I currently work for HM Government and for pay reasons must retain my home address within the UK and British citizenship.

However, I work on a rota scheme or 4 months on 3 months off.

I am looking to live outside of the UK during my 3 months off. I was hoping to make that place NZ. However, when looking through VISA details I managed to confuse myself.

What VISA would I have to get? I will not be working at any point as I still get paid my salary each month when I am on leave.
If this is a Holiday VISA and I do not become a resident then am I able to purchase a property?

Thanks in advance.
I am sure there will be more questions once these are answered.

Mike


----------



## topcat83 (Apr 16, 2009)

hontoir said:


> Afternoon everyone,
> 
> I currently work for HM Government and for pay reasons must retain my home address within the UK and British citizenship.
> 
> ...


Hi there - welcome to the Forum.

I think the visitors visa is your best bet, as you're only here for less than 6 months each year. And I think you'll be able to buy most properties.
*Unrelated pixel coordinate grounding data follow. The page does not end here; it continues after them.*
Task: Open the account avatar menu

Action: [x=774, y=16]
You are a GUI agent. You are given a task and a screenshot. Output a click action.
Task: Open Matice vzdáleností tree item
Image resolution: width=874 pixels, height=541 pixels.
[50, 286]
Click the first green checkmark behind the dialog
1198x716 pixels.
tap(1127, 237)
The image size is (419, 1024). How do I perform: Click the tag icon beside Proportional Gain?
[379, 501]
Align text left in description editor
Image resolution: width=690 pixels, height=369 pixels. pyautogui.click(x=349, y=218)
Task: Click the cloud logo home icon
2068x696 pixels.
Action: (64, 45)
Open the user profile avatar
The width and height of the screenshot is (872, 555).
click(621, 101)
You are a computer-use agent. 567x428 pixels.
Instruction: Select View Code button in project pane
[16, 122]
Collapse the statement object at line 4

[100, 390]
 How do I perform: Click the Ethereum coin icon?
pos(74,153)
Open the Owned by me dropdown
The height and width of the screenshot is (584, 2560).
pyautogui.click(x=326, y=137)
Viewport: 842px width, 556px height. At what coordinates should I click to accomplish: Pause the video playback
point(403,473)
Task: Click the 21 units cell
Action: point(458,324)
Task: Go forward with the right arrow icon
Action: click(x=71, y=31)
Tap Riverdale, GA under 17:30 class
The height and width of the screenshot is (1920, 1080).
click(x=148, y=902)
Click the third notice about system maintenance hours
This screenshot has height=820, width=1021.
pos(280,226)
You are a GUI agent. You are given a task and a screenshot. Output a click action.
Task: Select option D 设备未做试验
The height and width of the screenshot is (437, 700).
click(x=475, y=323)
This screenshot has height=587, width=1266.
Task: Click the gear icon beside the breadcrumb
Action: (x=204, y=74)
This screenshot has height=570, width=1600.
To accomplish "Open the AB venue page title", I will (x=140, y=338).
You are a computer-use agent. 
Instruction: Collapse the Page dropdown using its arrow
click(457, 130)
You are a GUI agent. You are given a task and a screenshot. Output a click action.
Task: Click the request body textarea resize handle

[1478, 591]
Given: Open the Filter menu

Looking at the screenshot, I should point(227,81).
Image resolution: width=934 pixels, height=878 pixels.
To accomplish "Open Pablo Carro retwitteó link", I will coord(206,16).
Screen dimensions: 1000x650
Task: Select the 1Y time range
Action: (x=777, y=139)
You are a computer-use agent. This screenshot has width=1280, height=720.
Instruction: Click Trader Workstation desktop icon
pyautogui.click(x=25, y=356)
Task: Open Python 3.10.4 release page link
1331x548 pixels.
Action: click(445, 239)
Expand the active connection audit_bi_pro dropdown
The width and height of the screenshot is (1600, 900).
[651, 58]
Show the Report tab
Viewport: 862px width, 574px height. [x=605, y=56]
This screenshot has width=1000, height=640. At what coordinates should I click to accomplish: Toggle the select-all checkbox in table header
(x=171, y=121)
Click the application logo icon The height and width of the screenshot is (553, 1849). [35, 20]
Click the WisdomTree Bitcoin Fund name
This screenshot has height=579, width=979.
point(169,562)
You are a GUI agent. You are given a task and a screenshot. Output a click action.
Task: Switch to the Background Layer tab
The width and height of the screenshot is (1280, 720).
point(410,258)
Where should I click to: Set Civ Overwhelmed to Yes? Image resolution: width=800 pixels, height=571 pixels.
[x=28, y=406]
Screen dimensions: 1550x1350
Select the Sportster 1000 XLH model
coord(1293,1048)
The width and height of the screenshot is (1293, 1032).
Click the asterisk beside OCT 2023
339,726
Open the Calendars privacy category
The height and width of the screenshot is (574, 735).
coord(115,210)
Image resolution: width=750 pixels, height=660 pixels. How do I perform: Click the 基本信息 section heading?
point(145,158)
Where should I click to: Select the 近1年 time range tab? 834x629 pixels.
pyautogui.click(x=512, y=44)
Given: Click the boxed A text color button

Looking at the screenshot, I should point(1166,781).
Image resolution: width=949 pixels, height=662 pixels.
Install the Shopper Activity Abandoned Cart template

There might be some limitations on some rural ones with land (I think we had to confirm we were NZ residents when we bought our current place, which is - as my husband so eloquently puts it - 'in the sticks').

See Visitors - which is for people who must apply specifically for a visitors visa (you don't have to, as you're from a 'visa waiver' country) but gives you some of the limitations and advice.

However, be aware - even though in theory you can visit NZ on a visitors visa unlimited times, it is not a right of entry - there is nothing to stop NZ Immigration at any time stopping you from entering NZ if they feel you are living here and not 'just visiting'. Unlikely to happen - but something to bear in mind.


----------